**LISTED RECORDS:**

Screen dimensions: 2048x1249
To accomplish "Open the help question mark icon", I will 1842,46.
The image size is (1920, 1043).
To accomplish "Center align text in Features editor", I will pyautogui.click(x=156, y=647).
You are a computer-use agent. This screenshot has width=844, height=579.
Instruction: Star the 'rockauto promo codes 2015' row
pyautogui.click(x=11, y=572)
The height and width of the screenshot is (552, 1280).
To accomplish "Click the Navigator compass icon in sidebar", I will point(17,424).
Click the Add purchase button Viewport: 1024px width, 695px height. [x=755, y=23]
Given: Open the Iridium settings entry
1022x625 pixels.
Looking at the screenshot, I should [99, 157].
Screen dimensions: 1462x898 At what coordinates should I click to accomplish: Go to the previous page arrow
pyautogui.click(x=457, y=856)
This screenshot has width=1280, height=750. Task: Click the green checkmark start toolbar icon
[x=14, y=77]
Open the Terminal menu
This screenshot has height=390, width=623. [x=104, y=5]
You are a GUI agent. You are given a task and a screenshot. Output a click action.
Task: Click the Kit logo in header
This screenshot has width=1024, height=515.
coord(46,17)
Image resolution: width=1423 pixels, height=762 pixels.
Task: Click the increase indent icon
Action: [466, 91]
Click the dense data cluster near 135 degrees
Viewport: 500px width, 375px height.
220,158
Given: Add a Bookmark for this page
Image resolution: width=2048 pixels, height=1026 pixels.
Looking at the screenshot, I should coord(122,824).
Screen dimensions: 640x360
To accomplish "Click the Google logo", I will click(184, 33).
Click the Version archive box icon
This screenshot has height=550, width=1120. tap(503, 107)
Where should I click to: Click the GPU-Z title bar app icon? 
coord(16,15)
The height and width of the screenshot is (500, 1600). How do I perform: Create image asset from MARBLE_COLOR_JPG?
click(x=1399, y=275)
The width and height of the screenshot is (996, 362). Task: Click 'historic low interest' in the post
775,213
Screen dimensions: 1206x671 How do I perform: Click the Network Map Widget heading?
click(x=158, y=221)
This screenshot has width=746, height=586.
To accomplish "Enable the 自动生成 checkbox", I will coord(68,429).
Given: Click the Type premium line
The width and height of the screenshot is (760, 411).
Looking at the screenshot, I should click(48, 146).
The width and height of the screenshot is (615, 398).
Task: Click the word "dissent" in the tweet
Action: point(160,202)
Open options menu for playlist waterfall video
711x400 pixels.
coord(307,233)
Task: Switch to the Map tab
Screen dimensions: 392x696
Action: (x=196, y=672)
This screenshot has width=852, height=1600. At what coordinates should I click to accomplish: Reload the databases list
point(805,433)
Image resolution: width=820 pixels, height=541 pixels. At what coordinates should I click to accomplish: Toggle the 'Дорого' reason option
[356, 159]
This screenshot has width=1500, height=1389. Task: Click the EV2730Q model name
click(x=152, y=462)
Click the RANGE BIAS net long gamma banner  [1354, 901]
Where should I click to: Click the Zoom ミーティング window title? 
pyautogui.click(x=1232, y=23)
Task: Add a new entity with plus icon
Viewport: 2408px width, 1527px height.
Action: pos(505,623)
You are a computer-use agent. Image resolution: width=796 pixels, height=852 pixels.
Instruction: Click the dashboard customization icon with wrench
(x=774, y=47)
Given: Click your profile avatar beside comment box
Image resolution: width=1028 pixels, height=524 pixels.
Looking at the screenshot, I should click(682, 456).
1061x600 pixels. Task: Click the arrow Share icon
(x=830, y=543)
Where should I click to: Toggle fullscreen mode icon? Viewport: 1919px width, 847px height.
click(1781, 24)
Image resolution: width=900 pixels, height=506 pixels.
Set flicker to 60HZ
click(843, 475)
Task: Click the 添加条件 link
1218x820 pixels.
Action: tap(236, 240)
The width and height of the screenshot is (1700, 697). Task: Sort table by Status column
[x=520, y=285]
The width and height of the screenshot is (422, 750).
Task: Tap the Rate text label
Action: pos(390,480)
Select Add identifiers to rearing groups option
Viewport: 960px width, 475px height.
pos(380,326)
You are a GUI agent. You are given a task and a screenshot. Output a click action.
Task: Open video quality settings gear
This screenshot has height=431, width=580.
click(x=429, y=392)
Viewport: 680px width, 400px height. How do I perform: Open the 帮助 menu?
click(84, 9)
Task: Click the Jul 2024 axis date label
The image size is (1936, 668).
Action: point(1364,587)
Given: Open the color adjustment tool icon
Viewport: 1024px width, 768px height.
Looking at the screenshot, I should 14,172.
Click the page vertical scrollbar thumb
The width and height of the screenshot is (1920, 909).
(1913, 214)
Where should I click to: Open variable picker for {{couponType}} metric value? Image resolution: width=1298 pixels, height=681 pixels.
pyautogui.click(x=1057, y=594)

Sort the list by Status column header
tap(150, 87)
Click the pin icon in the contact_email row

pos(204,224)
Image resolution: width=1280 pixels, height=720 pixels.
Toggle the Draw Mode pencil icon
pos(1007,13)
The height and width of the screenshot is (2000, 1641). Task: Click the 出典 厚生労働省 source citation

**GIVEN EXERCISE:** Reproduce the entire listing above line for line, without any alteration.

**RESULT:**
Screen dimensions: 2048x1249
To accomplish "Open the help question mark icon", I will 1842,46.
The image size is (1920, 1043).
To accomplish "Center align text in Features editor", I will pyautogui.click(x=156, y=647).
You are a computer-use agent. This screenshot has width=844, height=579.
Instruction: Star the 'rockauto promo codes 2015' row
pyautogui.click(x=11, y=572)
The height and width of the screenshot is (552, 1280).
To accomplish "Click the Navigator compass icon in sidebar", I will point(17,424).
Click the Add purchase button Viewport: 1024px width, 695px height. [x=755, y=23]
Given: Open the Iridium settings entry
1022x625 pixels.
Looking at the screenshot, I should [99, 157].
Screen dimensions: 1462x898 At what coordinates should I click to accomplish: Go to the previous page arrow
pyautogui.click(x=457, y=856)
This screenshot has width=1280, height=750. Task: Click the green checkmark start toolbar icon
[x=14, y=77]
Open the Terminal menu
This screenshot has height=390, width=623. [x=104, y=5]
You are a GUI agent. You are given a task and a screenshot. Output a click action.
Task: Click the Kit logo in header
This screenshot has width=1024, height=515.
coord(46,17)
Image resolution: width=1423 pixels, height=762 pixels.
Task: Click the increase indent icon
Action: [466, 91]
Click the dense data cluster near 135 degrees
Viewport: 500px width, 375px height.
220,158
Given: Add a Bookmark for this page
Image resolution: width=2048 pixels, height=1026 pixels.
Looking at the screenshot, I should coord(122,824).
Screen dimensions: 640x360
To accomplish "Click the Google logo", I will click(184, 33).
Click the Version archive box icon
This screenshot has height=550, width=1120. tap(503, 107)
Where should I click to: Click the GPU-Z title bar app icon? 
coord(16,15)
The height and width of the screenshot is (500, 1600). How do I perform: Create image asset from MARBLE_COLOR_JPG?
click(x=1399, y=275)
The width and height of the screenshot is (996, 362). Task: Click 'historic low interest' in the post
775,213
Screen dimensions: 1206x671 How do I perform: Click the Network Map Widget heading?
click(x=158, y=221)
This screenshot has width=746, height=586.
To accomplish "Enable the 自动生成 checkbox", I will coord(68,429).
Given: Click the Type premium line
The width and height of the screenshot is (760, 411).
Looking at the screenshot, I should click(48, 146).
The width and height of the screenshot is (615, 398).
Task: Click the word "dissent" in the tweet
Action: point(160,202)
Open options menu for playlist waterfall video
711x400 pixels.
coord(307,233)
Task: Switch to the Map tab
Screen dimensions: 392x696
Action: (x=196, y=672)
This screenshot has width=852, height=1600. At what coordinates should I click to accomplish: Reload the databases list
point(805,433)
Image resolution: width=820 pixels, height=541 pixels. At what coordinates should I click to accomplish: Toggle the 'Дорого' reason option
[356, 159]
This screenshot has width=1500, height=1389. Task: Click the EV2730Q model name
click(x=152, y=462)
Click the RANGE BIAS net long gamma banner  [1354, 901]
Where should I click to: Click the Zoom ミーティング window title? 
pyautogui.click(x=1232, y=23)
Task: Add a new entity with plus icon
Viewport: 2408px width, 1527px height.
Action: pos(505,623)
You are a computer-use agent. Image resolution: width=796 pixels, height=852 pixels.
Instruction: Click the dashboard customization icon with wrench
(x=774, y=47)
Given: Click your profile avatar beside comment box
Image resolution: width=1028 pixels, height=524 pixels.
Looking at the screenshot, I should click(682, 456).
1061x600 pixels. Task: Click the arrow Share icon
(x=830, y=543)
Where should I click to: Toggle fullscreen mode icon? Viewport: 1919px width, 847px height.
click(1781, 24)
Image resolution: width=900 pixels, height=506 pixels.
Set flicker to 60HZ
click(843, 475)
Task: Click the 添加条件 link
1218x820 pixels.
Action: tap(236, 240)
The width and height of the screenshot is (1700, 697). Task: Sort table by Status column
[x=520, y=285]
The width and height of the screenshot is (422, 750).
Task: Tap the Rate text label
Action: pos(390,480)
Select Add identifiers to rearing groups option
Viewport: 960px width, 475px height.
pos(380,326)
You are a GUI agent. You are given a task and a screenshot. Output a click action.
Task: Open video quality settings gear
This screenshot has height=431, width=580.
click(x=429, y=392)
Viewport: 680px width, 400px height. How do I perform: Open the 帮助 menu?
click(84, 9)
Task: Click the Jul 2024 axis date label
The image size is (1936, 668).
Action: point(1364,587)
Given: Open the color adjustment tool icon
Viewport: 1024px width, 768px height.
Looking at the screenshot, I should 14,172.
Click the page vertical scrollbar thumb
The width and height of the screenshot is (1920, 909).
(1913, 214)
Where should I click to: Open variable picker for {{couponType}} metric value? Image resolution: width=1298 pixels, height=681 pixels.
pyautogui.click(x=1057, y=594)

Sort the list by Status column header
tap(150, 87)
Click the pin icon in the contact_email row

pos(204,224)
Image resolution: width=1280 pixels, height=720 pixels.
Toggle the Draw Mode pencil icon
pos(1007,13)
The height and width of the screenshot is (2000, 1641). Task: Click the 出典 厚生労働省 source citation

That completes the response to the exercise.